Pico: no more passwords

The invention of Pico [Stajano 2011] was prompted by pleas for help from friends and family. People are burdened with password rules that are impossible to follow because they are mutually contradictory (create complex and hard-to-guess passwords; never write them down; change them every few months; never reuse them across accounts; etc). Then, when accounts are hacked, users are blamed for not having followed the impossible rules. This is ridiculous. I believe we computer people have a moral duty to offer a better deal to the rest of humanity. Pico, named after 15th century philosopher Pico della Mirandola, famous for his prodigious memory, is a physical device that remembers thousands of strong login credentials on your behalf. Pico never asks you to remember any secrets to log in: it is easier to use and much more secure than passwords.

We developed and trialled a variety of prototypes of Pico. By involving users, listening to what they said and observing what they did, we learnt much about what would work in practice and we changed the design accordingly. I had originally envisaged Pico as a dedicated electronic token, in theory much more secure than a program running on a general purpose smartphone platform; but our user studies taught us that, in practice, people would forget to carry the token with them, forget to recharge it and generally not accept it easily into their daily routine. The current prototype of Pico is implemented as a smartphone app, with back-end software on the computer and in the browser.

Pico exploits proximity to provide "continuous authentication": go near your computer to log in, and move away to log out. A configurable system of alerts and subtle confirmations prevents misuse by attackers while minimizing user effort. This means you'll never leave your computer unlocked by accident while you're away, but at the same time you'll never be locked out while at your desk, even if you don't touch keyboard or mouse for half an hour because you're on the phone. There are safeguards against the theft or loss of your smartphone.

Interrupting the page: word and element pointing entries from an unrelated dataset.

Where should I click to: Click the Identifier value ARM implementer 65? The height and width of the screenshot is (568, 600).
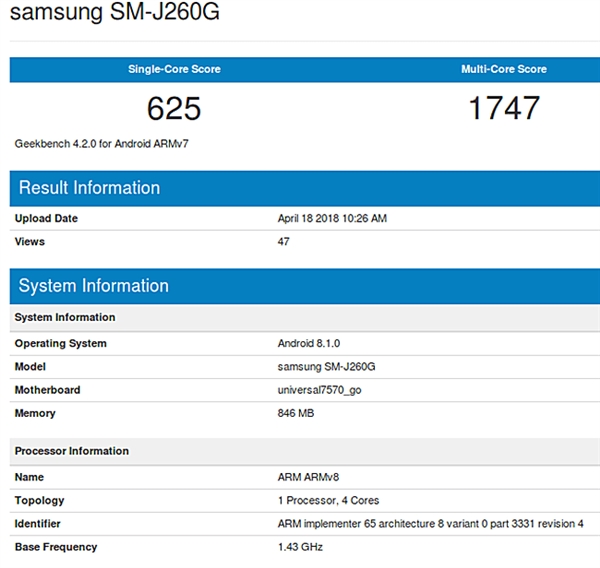[430, 523]
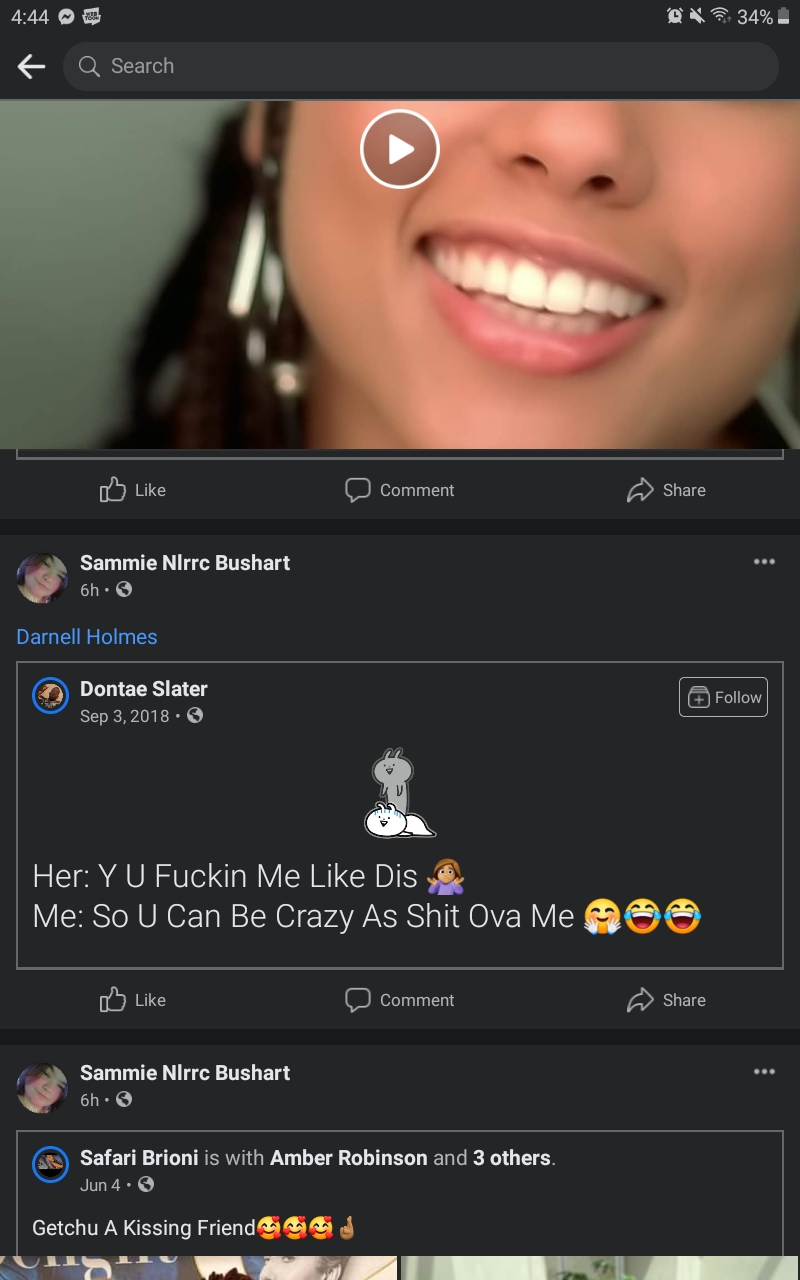Open Sammie Nlrrc Bushart's profile name

point(185,563)
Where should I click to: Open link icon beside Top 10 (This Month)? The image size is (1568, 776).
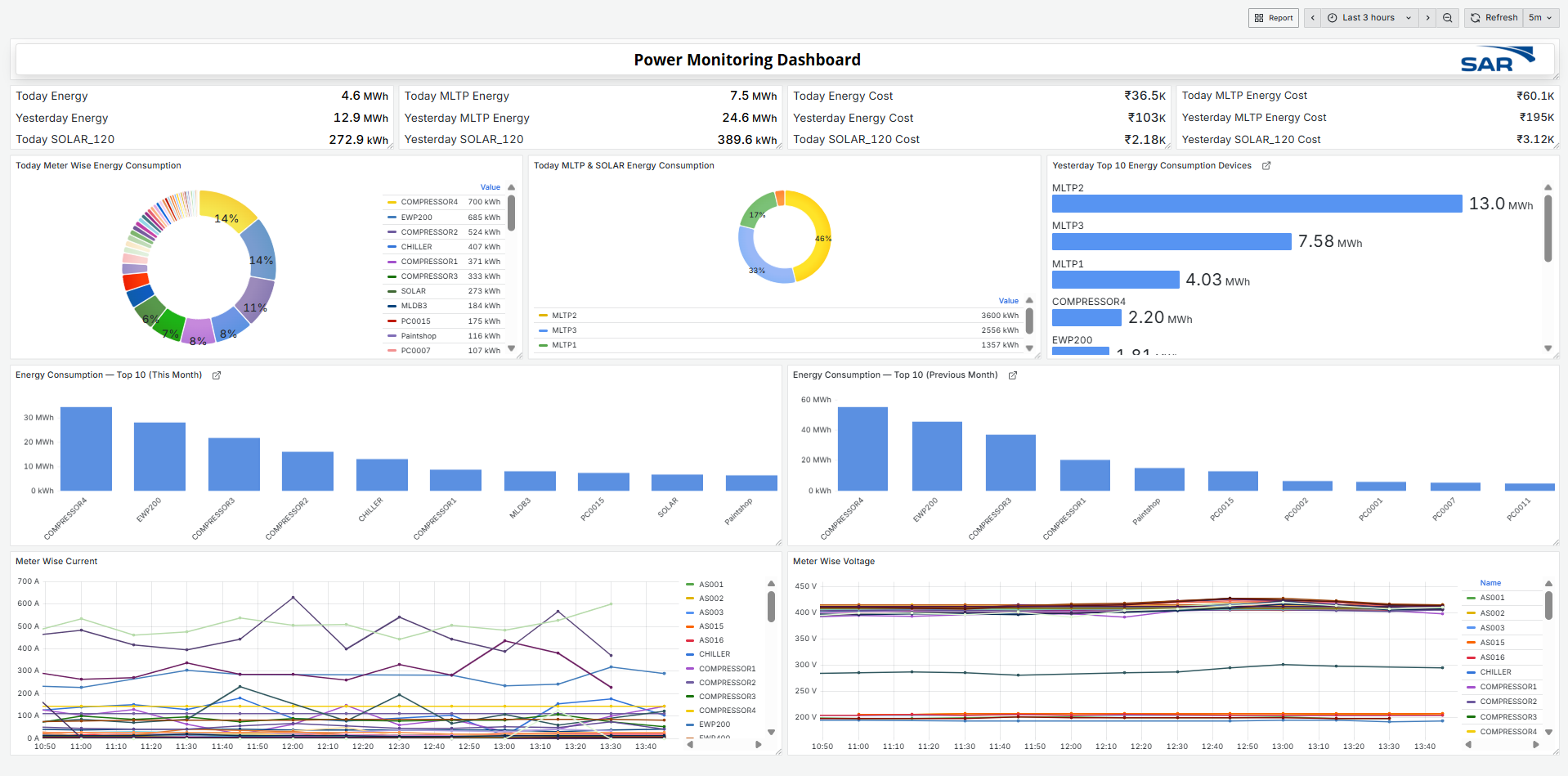point(217,375)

We also prototyped further developments besides this core functionality. The Pico Lens lets you log into websites that don't support Pico yet; but, unlike the password manager in your browser, it resists man-in-the-browser attacks. The Picosiblings are additional wearable devices whose presence unlocks the Pico, adding extra security but without requiring you to type a PIN. The Reverse Web Proxy lets websites become Pico-compatible without modifying their backend. The Cold Boot Protection safeguards most of the credentials in the Pico even if the device is stolen while in use.

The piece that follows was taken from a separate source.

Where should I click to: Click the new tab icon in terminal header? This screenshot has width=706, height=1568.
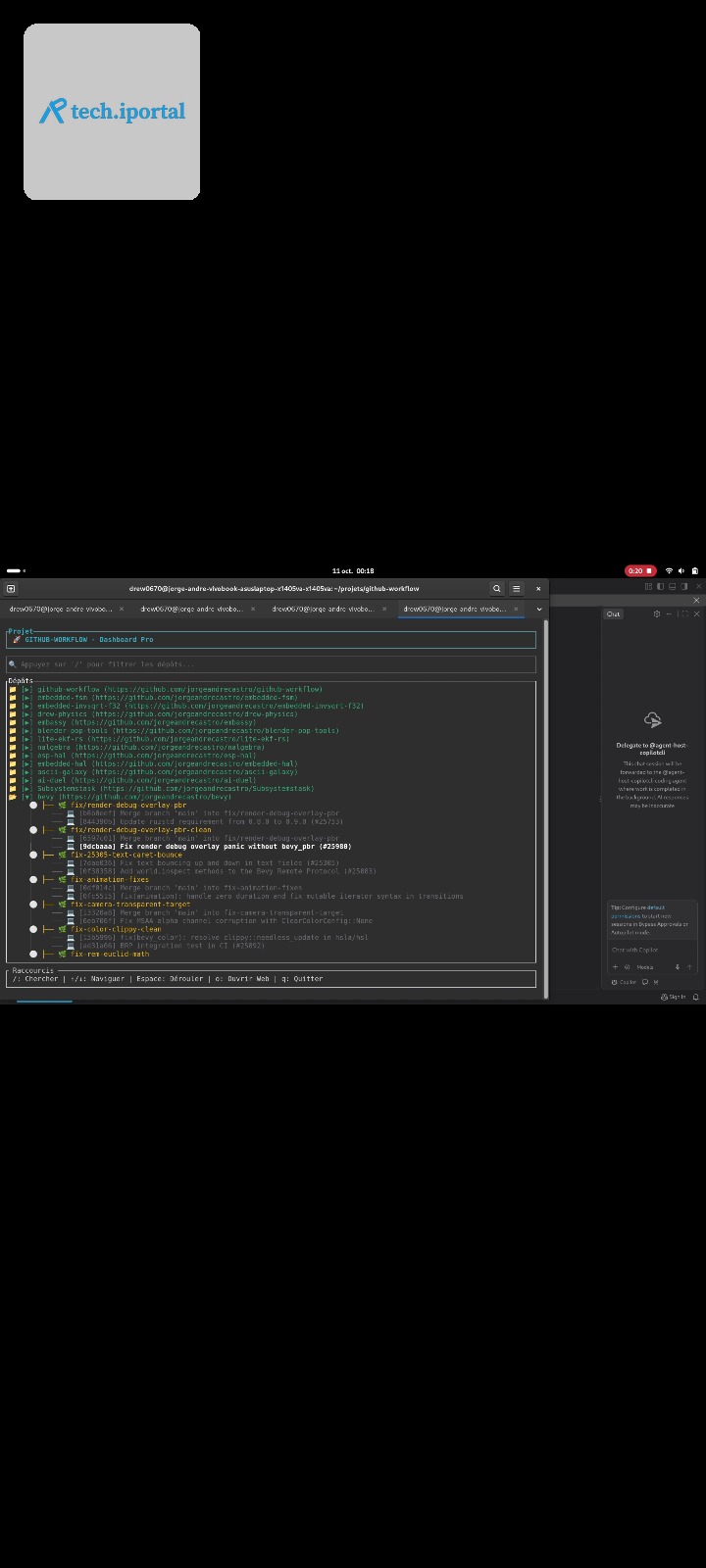tap(11, 589)
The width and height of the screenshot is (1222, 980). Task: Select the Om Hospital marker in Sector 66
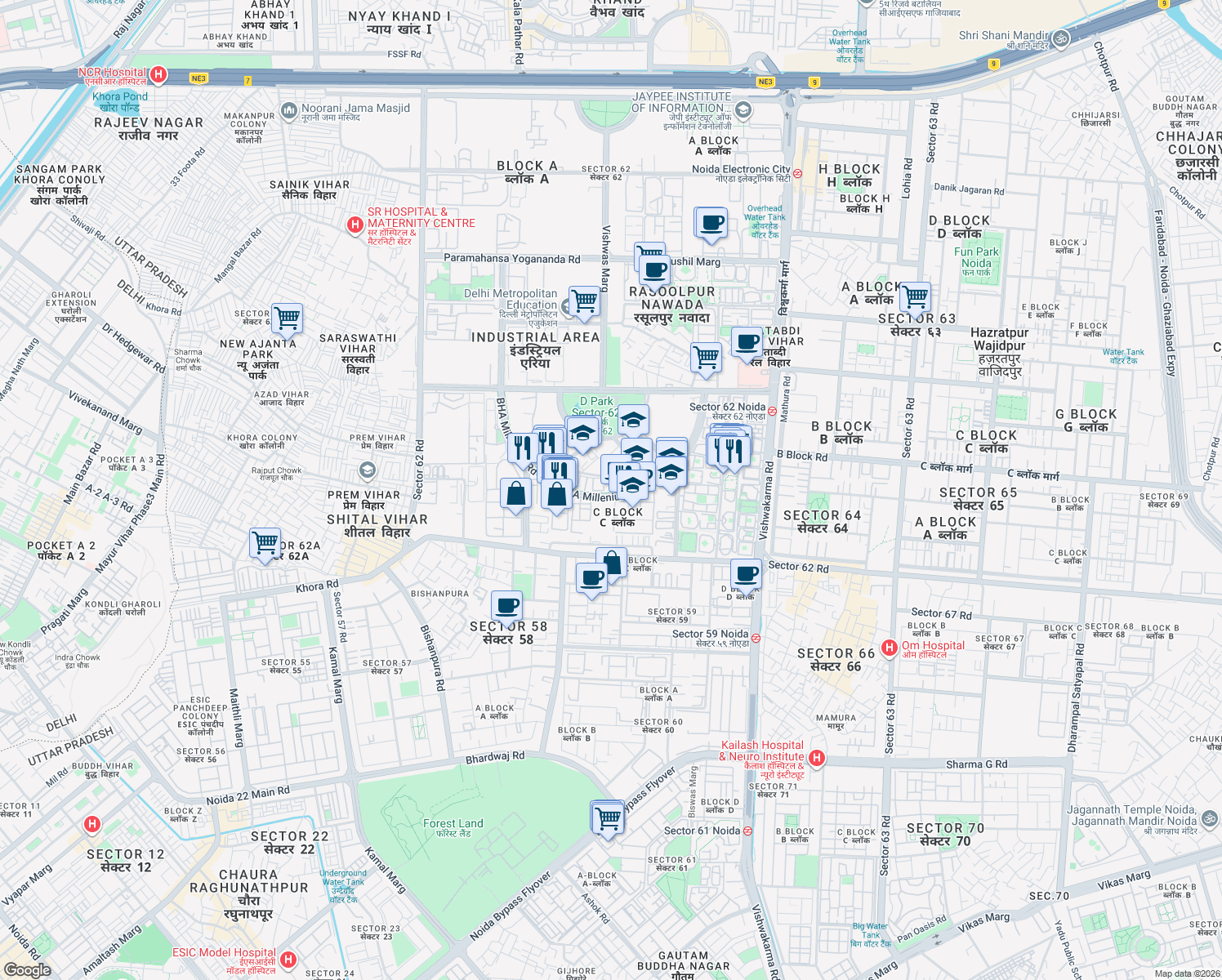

To maximise adoption and societal benefit, we did not file any patents about Pico and we released our reference implementation as open source. Similar techniques to the ones described in my 2011 paper are currently being used by a variety of major industry players. The FIDO consortium standardizes the use of an authenticator device with a different public key pair for every account. Apple, Google and Windows are all offering some form of authentication via mobile or wearable devices.

After collecting the usual marks of academic esteem (papers, invited talks, academic promotions) we were keen to bring Pico's benefits to actual users. We thus founded a company, Cambridge Authentication, to bring this research to market and ensure it will continue beyond the end of the ERC project. Pico is currently being trialled in a UK government agency. For our customers, Pico quickly pays for itself many times over through increased security and productivity.